StyleGAN: Architecture & How It Works

StyleGAN is a revolutionary generative architecture that produces photorealistic images by borrowing from neural style transfer, using a mapping network and adaptive instance normalization to control image generation at multiple scales of detail.

Architecture Overview

StyleGAN replaces the standard GAN generator with a style-based design. Instead of feeding the noise vector z directly to the generator, it first passes through a mapping network (8-layer MLP) to produce an intermediate latent code w in W-space. This w vector is then transformed into per-layer style vectors that modulate the generator's features via Adaptive Instance Normalization (AdaIN).

The synthesis network starts from a learned constant 4×4 feature map (not from noise). At each resolution level (4×4 → 8×8 → ... → 1024×1024), the style vector w is linearly transformed to produce scale (γ) and bias (β) parameters that are applied after instance normalization of the feature maps: AdaIN(x, y) = y_s · (x - μ(x))/σ(x) + y_b. Stochastic variation is added via per-pixel noise injection at each layer.

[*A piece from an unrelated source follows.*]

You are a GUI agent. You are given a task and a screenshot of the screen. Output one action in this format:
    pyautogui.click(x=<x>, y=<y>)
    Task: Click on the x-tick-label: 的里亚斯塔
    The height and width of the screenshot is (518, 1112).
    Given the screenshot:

StyleGAN2 replaced AdaIN with weight demodulation (modulating convolution weights directly), removed progressive growing in favor of a fixed architecture with skip connections, and introduced path length regularization for smoother latent space.

Key Innovations

W-space (mapping network): Transforming z→w through an MLP creates a more disentangled latent space where linear interpolations produce meaningful semantic changes
Style injection at multiple scales: Coarse styles (4-8px: pose, face shape) and fine styles (64-1024px: colors, textures) can be controlled independently by injecting different w vectors at different layers
Stochastic noise injection: Per-pixel noise at each layer controls stochastic details (hair strands, freckles, pores) independently of global structure
Style mixing: Using different w vectors for different layers enables mixing attributes from different generated images (style mixing regularization also improves training)

Common Use Cases

Photorealistic face generation, face editing (age, expression, pose, accessories), art and creative generation, data augmentation for face recognition, deepfake generation (and detection research), domain-specific generation (cars, churches, animals), and GAN inversion for real image editing.

Notable Variants & Sizes

StyleGAN (2019, 26.2M), StyleGAN2 (2020, improved quality), StyleGAN2-ADA (adaptive discriminator augmentation for limited data), StyleGAN3 (2021, alias-free, equivariant generation), StyleGAN-XL (ImageNet-scale, 1024 classes), StyleGAN-T (text-guided). EG3D extends StyleGAN to 3D-aware face generation. GAN inversion methods: e4e, ReStyle, PTI.

Technical Details

StyleGAN2 (config F): Mapping network: 8 FC layers, 512-dim each, LReLU. Synthesis network: constant 4×4×512 input, progressive upsampling to 1024×1024 with [512, 512, 512, 512, 256, 128, 64, 32] channels per resolution. Each block: modulated conv (3×3) → noise → LReLU → modulated conv → noise → LReLU, with skip connections (output skips). Weight demodulation: w'_ijk = w_ijk · s_i / √(Σ_{i,k} (w_ijk · s_i)² + ε), where s is the style scaling. Training: Adam (lr=0.002, β1=0, β2=0.99), R1 gradient penalty (γ=10), non-saturating logistic loss. 8 V100 GPUs, ~1 week at 1024×1024 on FFHQ (70K faces). FID: 2.84 on FFHQ 1024×1024. Path length regularization: penalizes ||J^T_w · y||_2 deviation from its expected value, encouraging the mapping to preserve distances.